TASK TO COMPLETE:
Reproduce every line of the material below word for word, omitting the pictures.

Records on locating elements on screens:
* Begin *

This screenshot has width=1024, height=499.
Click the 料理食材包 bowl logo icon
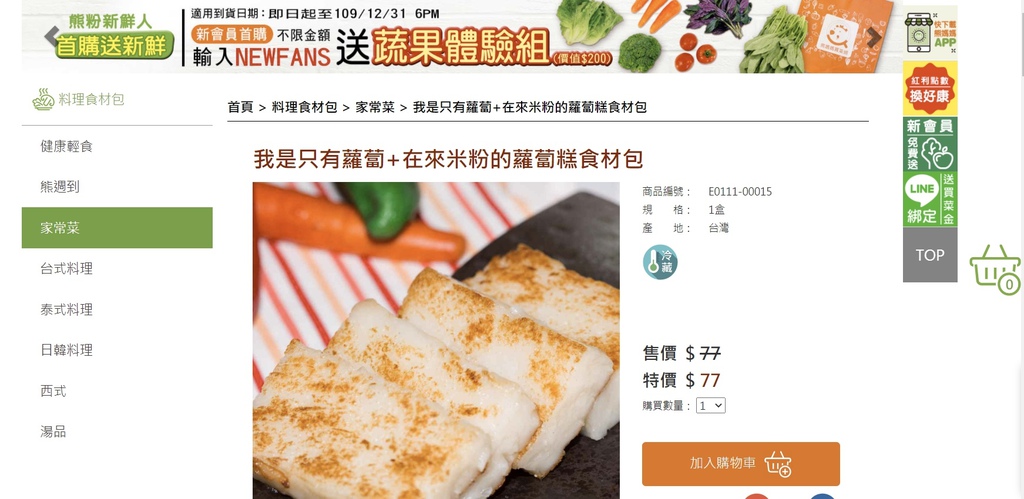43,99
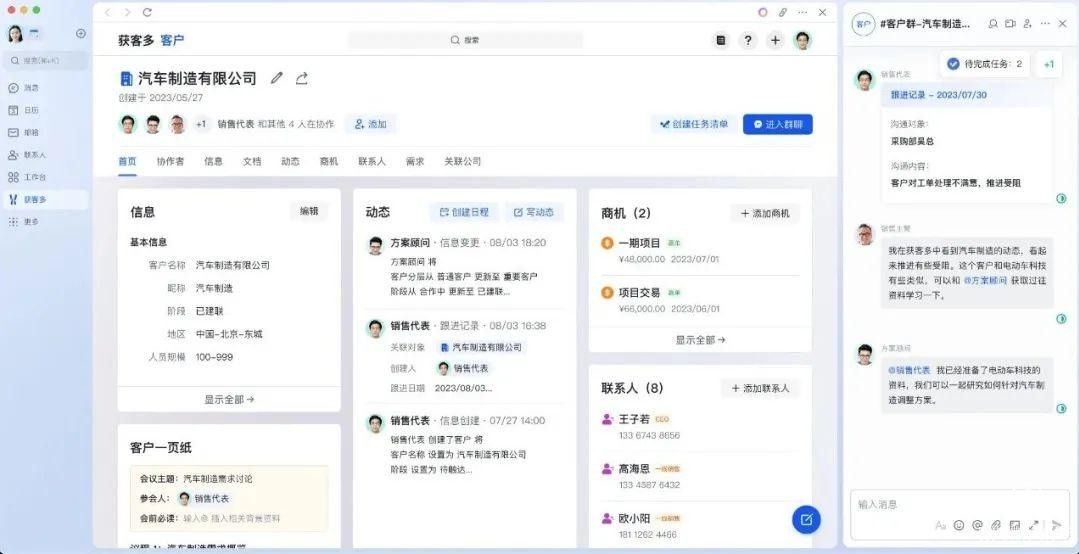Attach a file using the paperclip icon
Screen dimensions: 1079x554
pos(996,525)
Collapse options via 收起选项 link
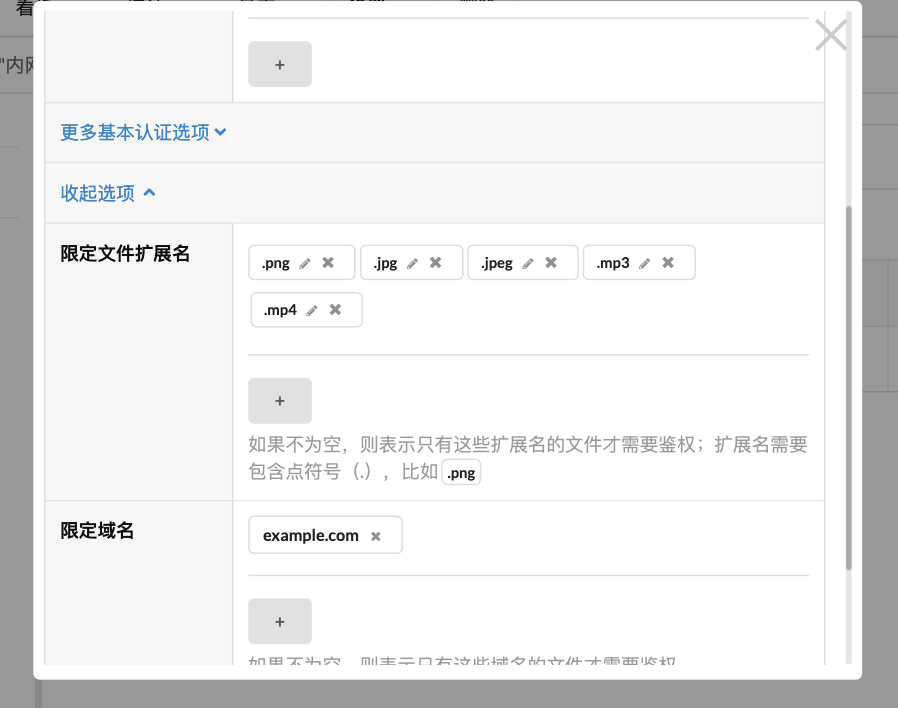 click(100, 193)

* End *

EXERCISE OUTPUT:
This screenshot has width=1024, height=499.
Click the 料理食材包 bowl logo icon
43,99
Attach a file using the paperclip icon
Screen dimensions: 1079x554
pos(996,525)
Collapse options via 收起选项 link
 click(100, 193)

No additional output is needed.